U-Net
September 07, 2025
U-Net
U-Net was originally designed to do image segmentation with small training dataset, then adopted in other vision tasks for its great capability in contextual information comprehension and precise localization.
The down-sampling then up-sampling shape gives the network name “U”.
</br>
Architecture:
- The Contracting Path (Encoder) for down-sampling: This part of the network follows a typical CNN architecture.
- The Expansive Path (Decoder): The decoder’s role is to upsample the feature maps back to the original image resolution while preserving the learned feature information.

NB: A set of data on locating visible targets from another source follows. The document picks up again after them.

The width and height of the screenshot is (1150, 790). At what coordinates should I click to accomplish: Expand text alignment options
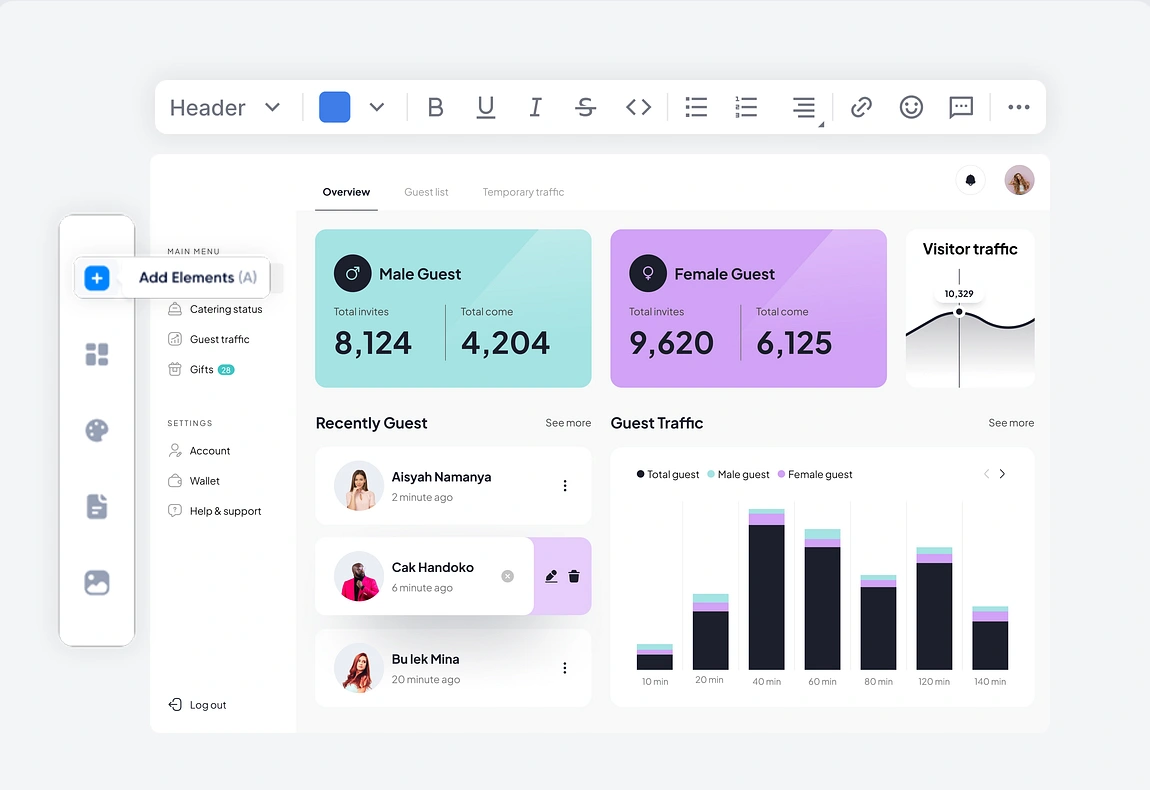[x=805, y=108]
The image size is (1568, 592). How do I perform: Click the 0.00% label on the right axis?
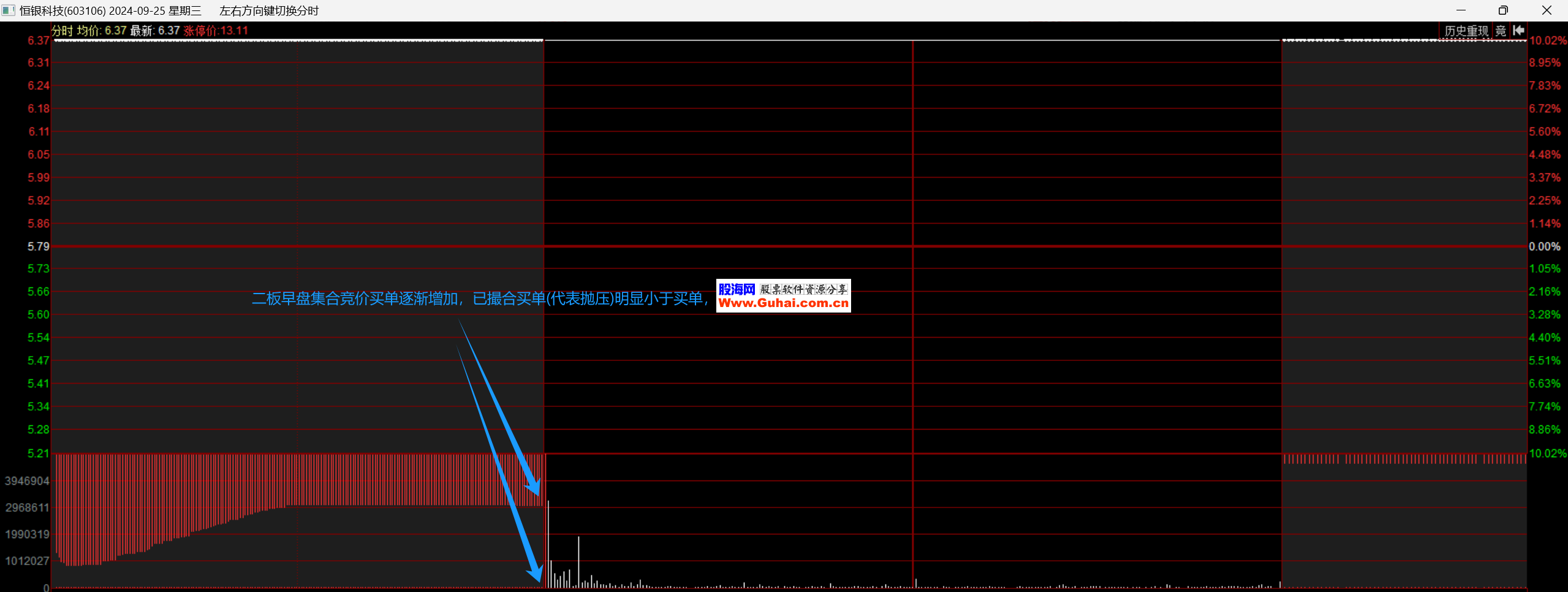[x=1544, y=246]
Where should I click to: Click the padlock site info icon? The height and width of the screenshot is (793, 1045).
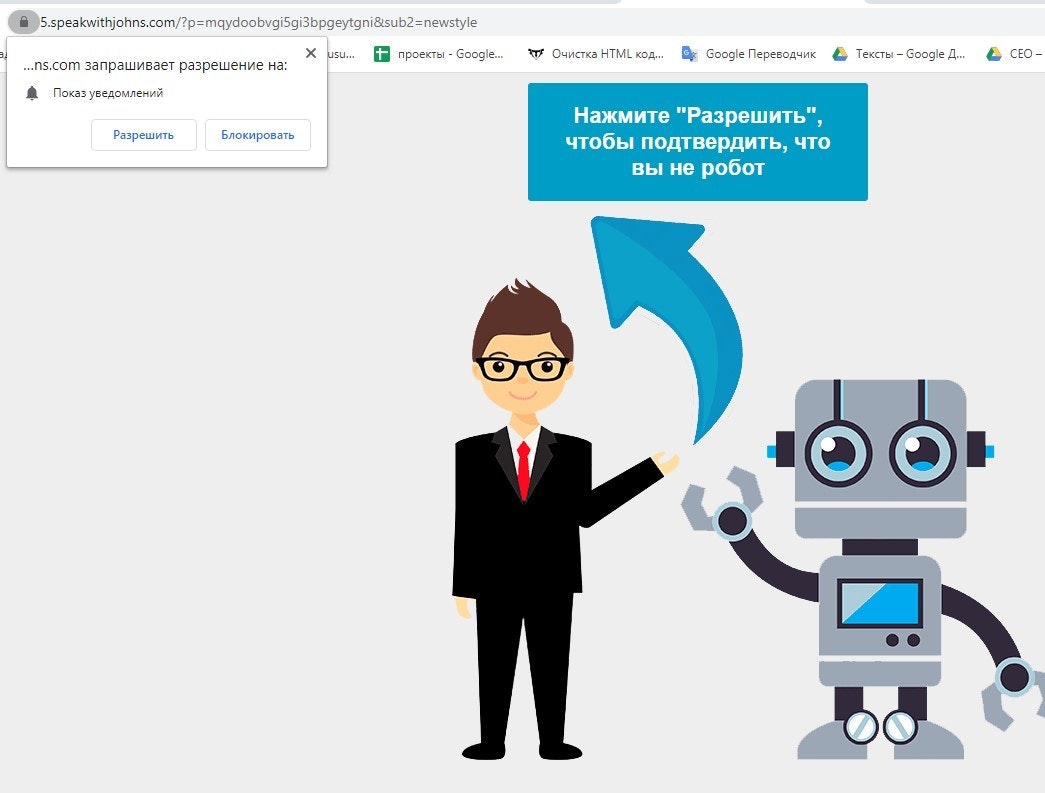[x=24, y=21]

- Skip Connections: These connections link the output of the convolutional layers in the contracting path to the input of the corresponding layers in the expansive path.
The process of skipping + decoder:
- Get input from encoder at the same layer $X_{enc}^{[l]}\in\mathbb{R}^{2H\times 2W\times C}$
- Get input from a deeper layer $X_{dec}^{[l+1]}\in\mathbb{R}^{H\times W\times C}$
- Up-sample $X_{dec}^{[l+1]}$ to $X_{up}^{[l]}\in\mathbb{R}^{2H\times 2W\times C}$
- Concatenate the two inputs $X_{concat}^{[l]}=[X_{up}^{[l]};X_{enc}^{[l]}]\in\mathbb{R}^{2H\times 2W\times 2C}$
- Apply kernel $K\in\mathbb{R}^{k\times k}$ (e.g., $k=3$) to $X_{concat}^{[l]}$ by up-convolution and get the output $X_o^{[l]}\in\mathbb{R}^{2H\times 2W\times C}$
The innovative approach is that
- The concatenation $X_{concat}^{[l]}=[X_{up}^{[l]};X_{enc}^{[l]}]$ mathematically presents the network with both streams of information simultaneously. For every pixel location, the subsequent convolutional filters have access to both the “what” (from X_upsampled’s channels) and the “where” (from X_down’s channels).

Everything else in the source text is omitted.